Por Miquel Rosselló
Es relativamente frecuente encontrar por la calle a gente con la cara del Ché estampada en su camiseta, manifestaciones en las que se enarbolan diferentes símbolos comunistas e incluso partidos políticos que todavía hoy se declaran seguidores de Marx -Carlos, no Groucho- y se enorgullecen de ello. A pesar de que cien millones de muertos los contemplan, gozan de una tolerancia social que, por ejemplo, los seguidores de la rama nacional-socialista -por suerte- no tienen. El colectivismo estatista es un continuo ideológico que supera la brecha entre izquierda y derecha, el socialismo es transversal y desde que desde el centro político se pretender planificar una sociedad de forma coactiva y a través del monopolio estatal solo pueden encontrarse diferentes grados de colectivismo.
El socialismo, además de un error teórico y una fábrica de miseria en la práctica, tiene como punto de partida la soberbia del socialista que se cree mejor que los demás. Autopresume su bondad y cae en la fatal arrogancia para organizar las vidas ajenas sin tener en cuenta ni las consecuencias ni lo que quieren los organizados, a quienes se les presume, en el mejor de los casos, ignorancia, y en el peor, maldad. El colectivista puede planificar la vida social porque él es bueno y sabe lo que los demás necesitan frente a quienes no tienen esa conciencia o son egoístas y avariciosos.

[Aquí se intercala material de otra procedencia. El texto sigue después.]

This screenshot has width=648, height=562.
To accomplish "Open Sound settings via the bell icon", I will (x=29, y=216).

Este desprecio hacia los demás ofrece una ventaja a los socialistas en el debate público en el que se permiten dar lecciones y cuestionar la mera existencia de las propuestas alternativas a las suyas. Las discusiones superan el plano racional y desde su atalaya moral pontifican sobre todo tipo de cuestiones que terminan inmiscuyéndose en la vida de todos. Los mecanismos mentales del progre están más cerca de la fe que de la razón. De ahí su confianza en el mesías/político y las soluciones milagrosas. Esta visión pseudo-religiosa ha sustituido la posición de la Iglesia en el debate público y se apoya en el Estado para convertir su moral en ley.
No obstante, hay principios como la libertad individual y el respeto a la propiedad que ningún colectivismo ha sido capaz de borrar. Esa ansia de libertad es inseparable del ser humano y es el único baluarte que le protege de la servidumbre. Al defender el liberalismo se incide demasiado en la prosperidad social que genera cuando en realidad ser libre siempre es mejor que estar sometido pese a que ello no conllevara más progreso. Por ello, a pesar de esa soberbia en el debate público, los colectivistas esconden siempre sus verdaderas intenciones que chocan frontalmente con la voluntad de libertad y la propiedad individual.

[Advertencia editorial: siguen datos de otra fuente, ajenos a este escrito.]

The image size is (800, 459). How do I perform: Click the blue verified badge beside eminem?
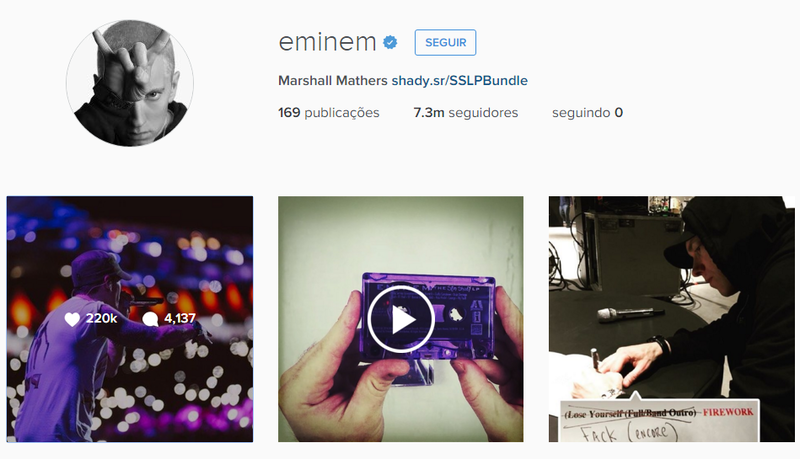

No es de extrañar tampoco que el último invento político que ha conseguido captar la atención de los votantes haya sido una de las marcas blancas del comunismo, ese chavismo con coleta que utiliza a los indignados como organización pantalla para llegar al poder y hacer la revolución desde el núcleo del sistema.
Los colectivistas se permiten el lujo de pasear su soberbia en público pese a sus fracasos debido a que los defensores de la libertad no se los recuerdan suficientemente. Ya lo dijo Jefferson, "el precio de la libertad es una eterna vigilancia".